Argentina has legalized abortion.
With a vote in the Argentine Senate coming at the end of a night of debate in the chamber Wednesday morning, Latin America’s largest country — and the homeland of Pope Francis — will now allow women to terminate their pregnancies for any reason up to 14 weeks. After that, there will be exceptions allowed for rape and the woman’s health. The law allows minors as young as 15 to have an abortion without parental consent.

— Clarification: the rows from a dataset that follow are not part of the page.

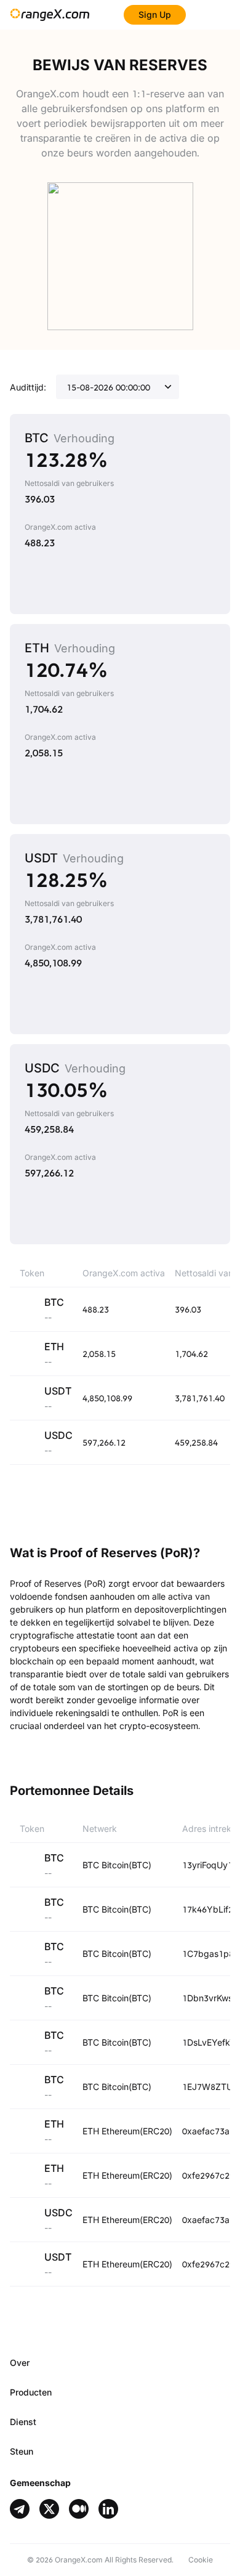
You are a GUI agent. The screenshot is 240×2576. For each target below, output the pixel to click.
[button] (120, 2363)
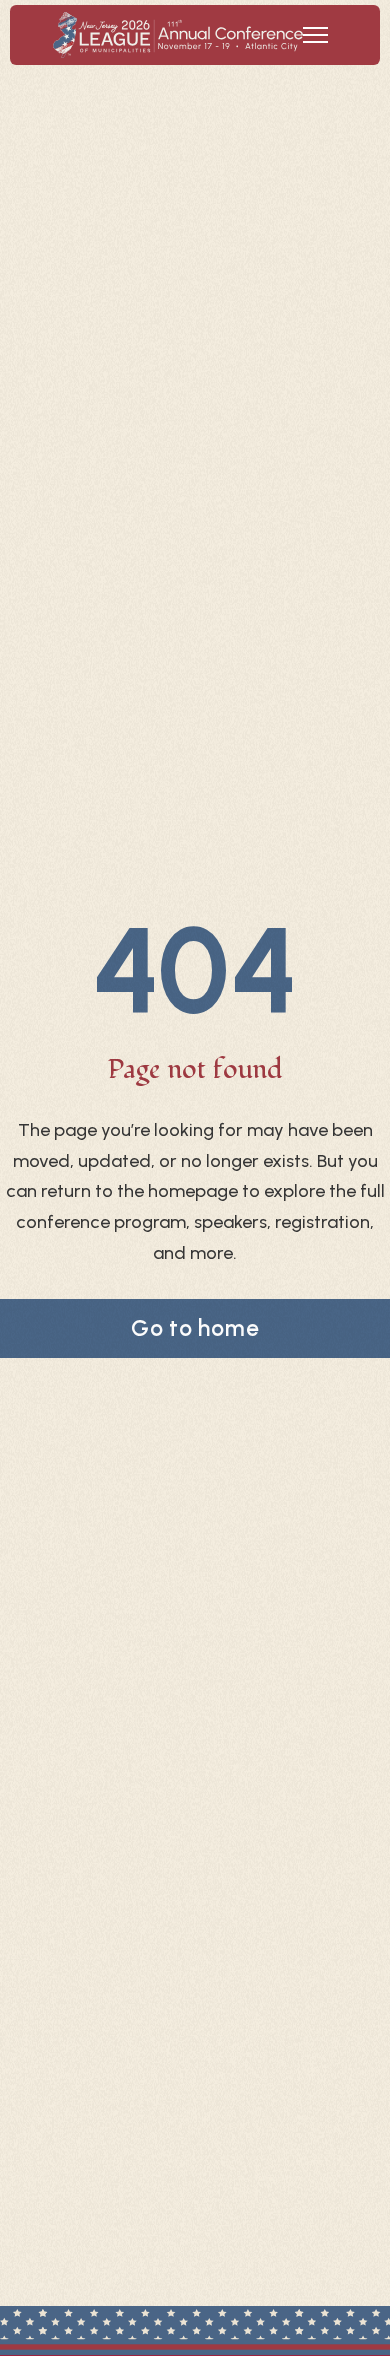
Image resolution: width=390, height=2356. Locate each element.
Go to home (195, 1328)
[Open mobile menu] (315, 35)
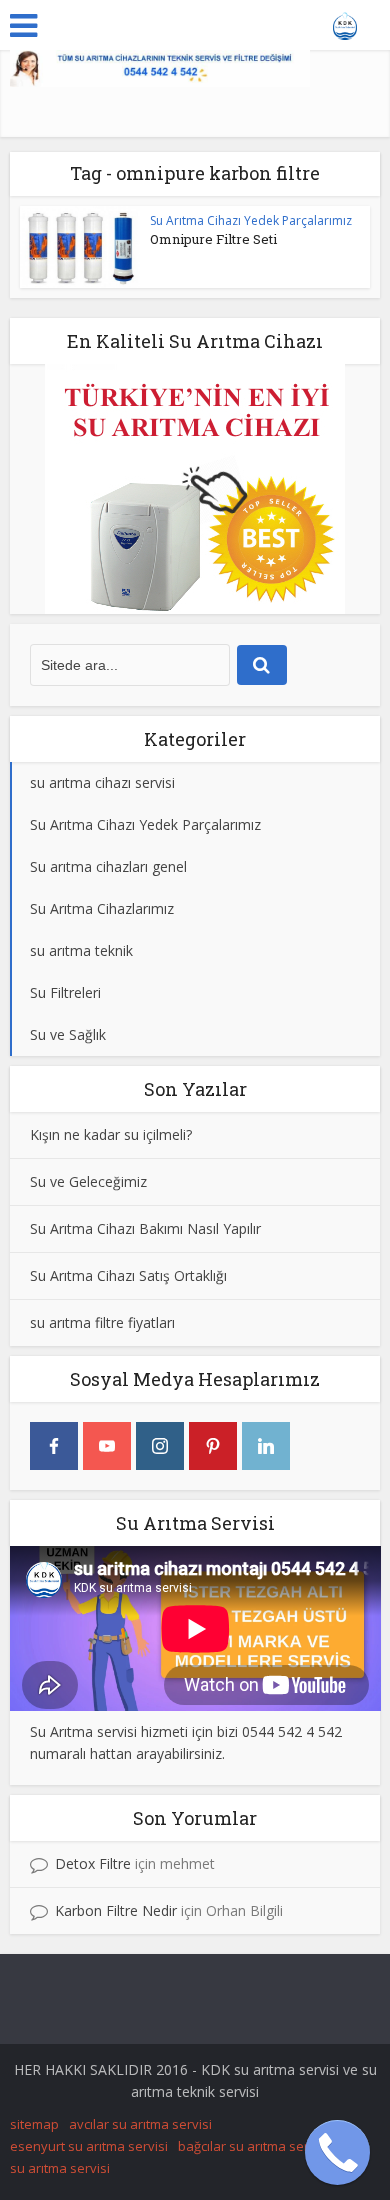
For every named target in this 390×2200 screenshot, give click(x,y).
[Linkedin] (266, 1446)
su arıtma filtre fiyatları (102, 1322)
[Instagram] (160, 1446)
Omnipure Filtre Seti (213, 239)
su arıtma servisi (60, 2168)
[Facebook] (54, 1446)
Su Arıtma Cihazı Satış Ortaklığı (128, 1275)
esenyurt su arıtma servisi (89, 2146)
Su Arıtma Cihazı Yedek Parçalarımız (251, 220)
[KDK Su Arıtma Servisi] (345, 23)
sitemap (34, 2124)
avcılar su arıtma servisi (140, 2124)
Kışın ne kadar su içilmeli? (111, 1134)
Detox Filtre (93, 1863)
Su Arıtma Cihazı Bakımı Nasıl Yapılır (145, 1228)
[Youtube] (107, 1446)
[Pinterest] (213, 1446)
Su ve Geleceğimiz (88, 1181)
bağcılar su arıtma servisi (253, 2146)
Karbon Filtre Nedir (116, 1910)
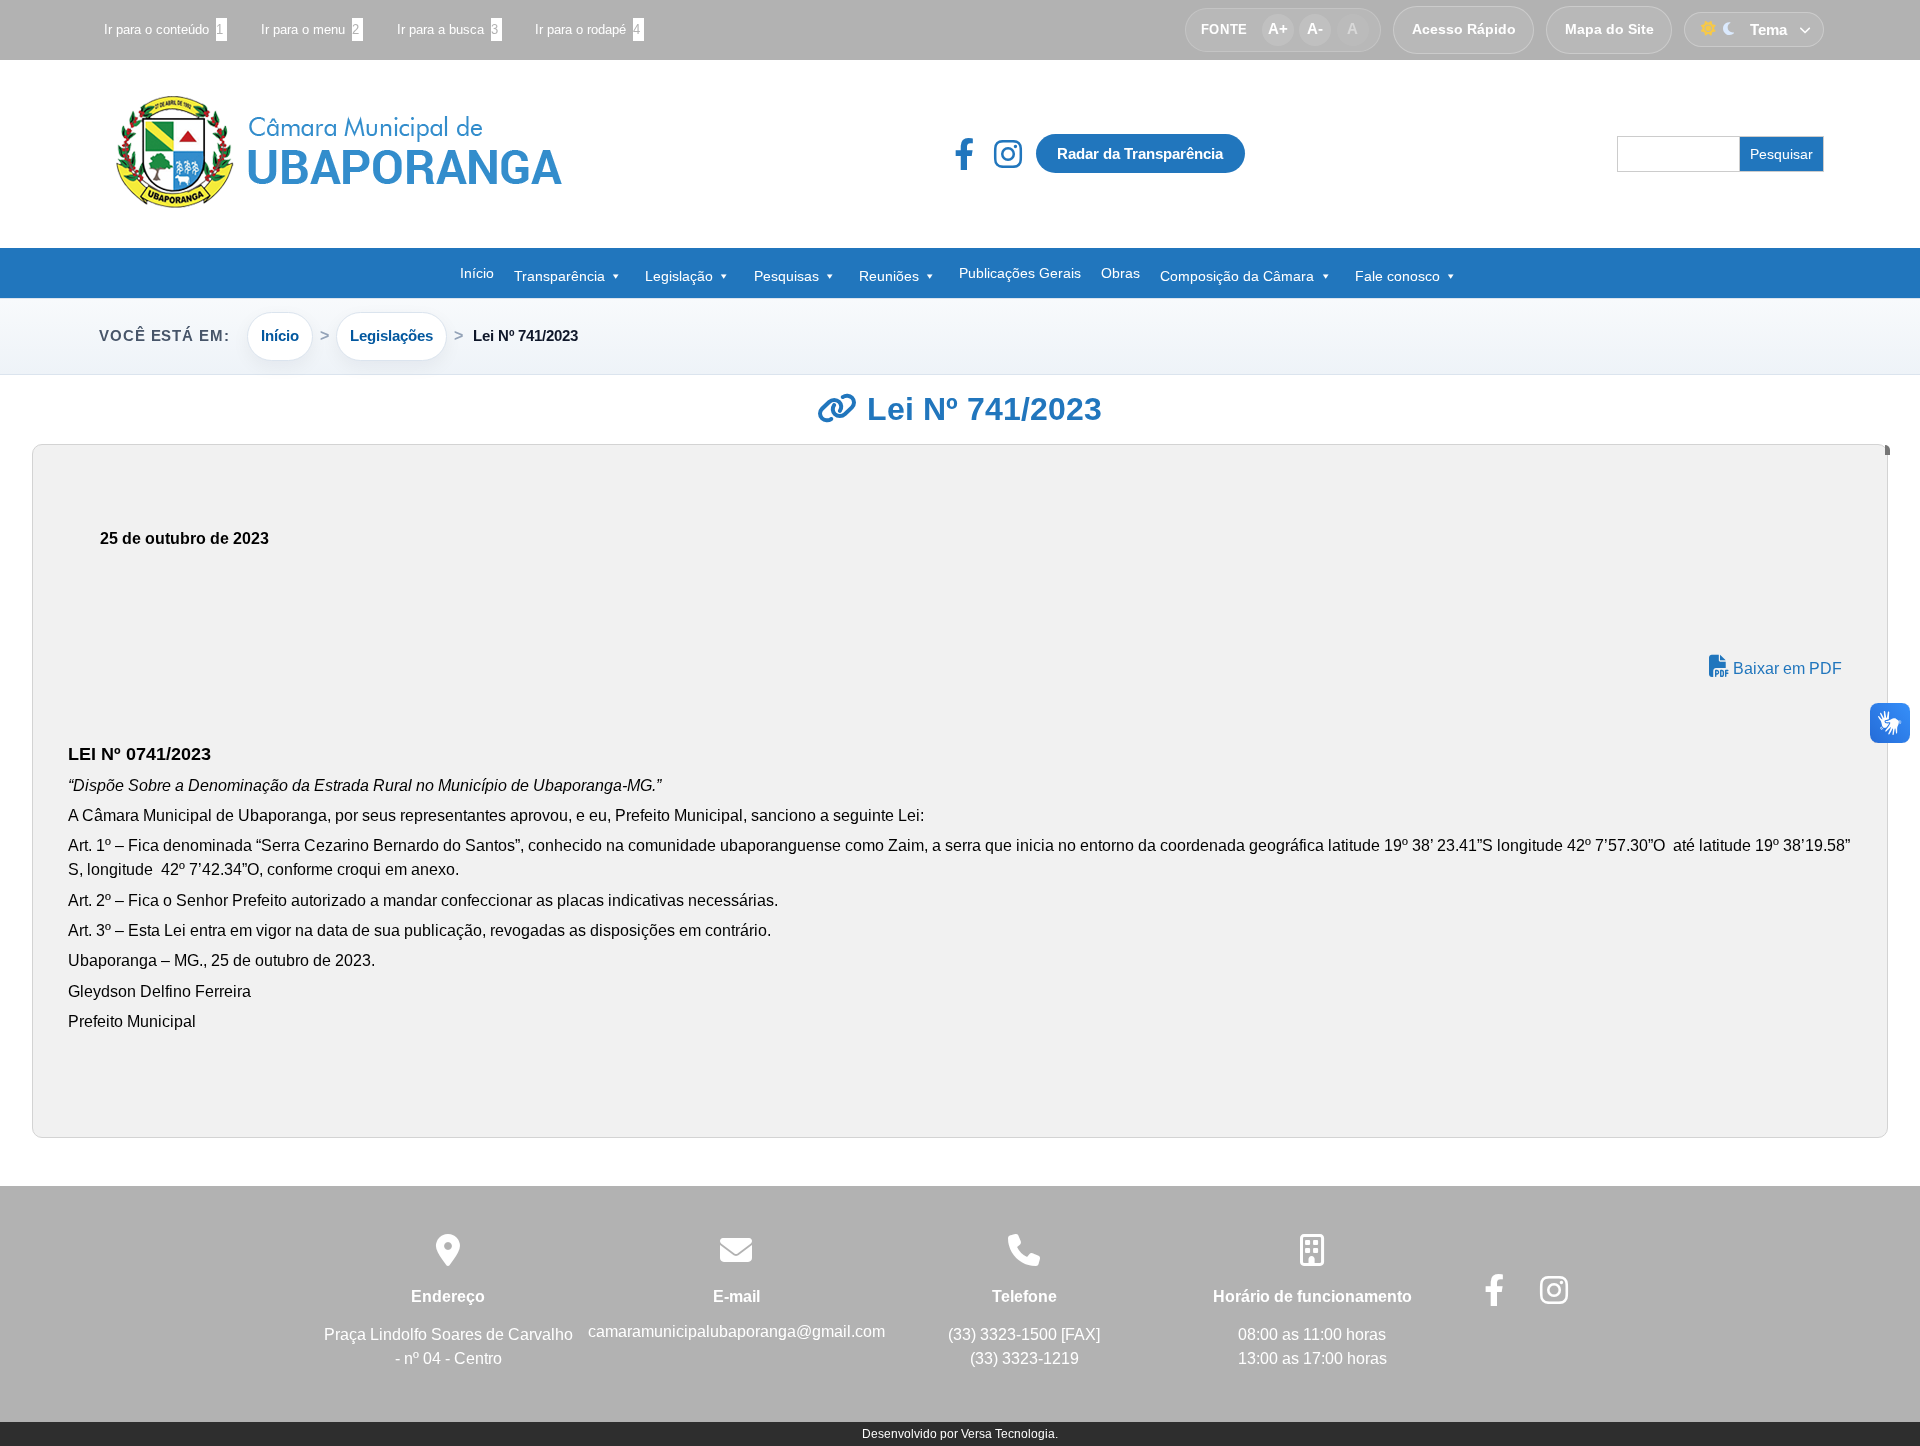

Passage of the bill — by a vote of 38-29, with one abstention — came weeks after the lower house of Parliament, the Chamber of Deputies, voted to legalize abortion by a vote of 131-117.
Martín Zeballos Ayerza, who represents pro-life organizations in Argentina’s Senate, said Wednesday he was troubled by a number of “coincidences” regarding the vote’s timing.
“Just when Argentina must negotiate its foreign debt with the International Monetary Fund and just after the result of the elections in the U.S., the abortion bill is presented,” he said in a WhatsApp message to Aleteia.
Zeballos added that the Senate vote “surprised” former Argentine President Carlos Saul Menem, 90, who is now a senator representing La Rioja. His “delicate state of health” prevented him from voting, Zeballos said.
Menem in 1998 introduced the Day of the Unborn Child when he was president, commemorated each March 25.
Zeballos, the lobbyist, also pointed out the that text of the new abortion law “expressly violates 13 provincial constitutions, in addition to the national one.”
Defeat for Pope Francis
Passage of the abortion law is a blow to the Catholic Church and many other Argentinians who fought to protect the rights of the unborn child. On December 28, the feast of the Holy Innocents, a day which has come to be one of commemoration of victims of abortion, the nation’s bishops called for a day of fasting and prayer. In a homily that day, Archbishop Victor Manuel Fernandez of La Plata said that “what’s gestating in the womb of the woman is not another species, it’s not a phenomenon, nor a tumor, it’s a human life with its own genes and a unique identity.”
Hours before the vote, Pope Francis commented on Twitter, “The Son of God was born an outcast, in order to tell us that every outcast is a child of God. He came into the world as each child comes into the world, weak and vulnerable, so that we can learn to accept our weaknesses with tender love.”
The tweet was widely regarded in Argentina as a message to undecided senators.
In recent letters to Argentinians, the pope has noted that the pro-life position is a “scientific” issue, not a religious one, however.
Now, some fear that the pro-abortion victory in Argentina may encourage activists in other Latin American countries where abortion is still illegal.